More than a week after Sanfermines let me recount what I did that very last day.
I have woken up around 5am. My friend Patxi (the one I was with in Portugal as recounted in Grand Lisboa and Lovely Oporto) arrived that very early morning of 14 July. He was to stay with me that night as we will be in and around the city center for the last day’s festivities.
First on the list that day was to go to the last encierro where we stationed by the Callejon.
A double wooden fence is used in the Callejon as a demarcation line to separate the rest from the runners. The first fence is where journalists, the police and medical staff are stationed. The second fence is for the spectators but in order to get a good view from this second fence, one needs to be on top of it.
Since we were not early enough to secure a decent viewing spot, here’s what I was able to see from between the wooden fences.

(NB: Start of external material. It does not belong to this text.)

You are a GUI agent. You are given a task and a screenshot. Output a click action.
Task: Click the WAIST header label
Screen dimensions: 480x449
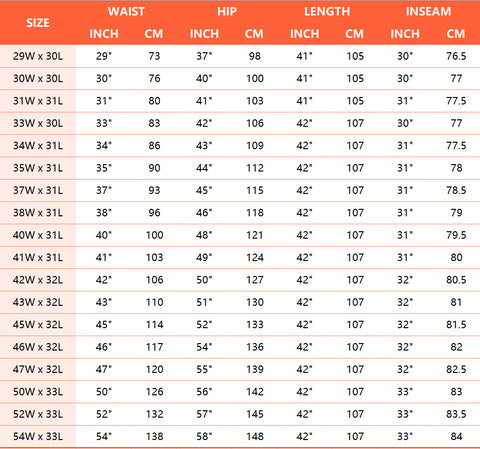[126, 12]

It wasn’t much or rather there was almost nothing to see. You pick the accurate description.
By 2pm, we went to the Plaza Consistorial where they will have the Despedida de la Comparsa de Gigantes y Cabezudos, or farewell to the giants and bigheads – this last word is a literal translation; I don’t know the accurate translation.
A custom of the despedida is the kissing of the giants by the kids as a form of farewell.
The giants also perform a dance.
At 10pm we went to the exact spot, at the Plaza Consistorial and this time, the activity was the Toro de Fuego.
What I had in mind was a big statue of a toro that would be lit by fire. Sort of what they do in the Olympic torch.
But this toro is not stationary it all. It made its rounds by the narrow streets close to the plaza which made people run like crazy. At first I thought the little sparks of fire it spouts, the one you see in fireworks, do not actually burn. I had to experience a stray one landing by my head and singing my scalp to know it scalds.
At 11pm, we headed to the Ciudadela for the fireworks display.
The best I’ve seen to date! It was so enchanting watching display pyrotechnics.
After the twenty-minute show, we headed back to the city center for the singing of “Pobre de mi” as the conclusion of the week-long festivities.
People would sing the song while lighting candles.
Patxi knows the lyrics and was singing. It goes like this:
Pobre de mi, pobre de mi
que se han acabado las fiestas de San Fermín
It translates in English as:
Poor me, poor me
the festival of San Fermín has ended
And that concludes Sanfermines 2012. The last day was the most enjoyable one for me. What’s next on the Spanish people’s list? Take their two-week vacation for the Summer. Temperatures are expected to keep rising and is the perfect time to spend some time off for leisure.
I myself have planned a getaway. In fact I’m leaving tomorrow. Would it be still within Spain? That would be shared here soon!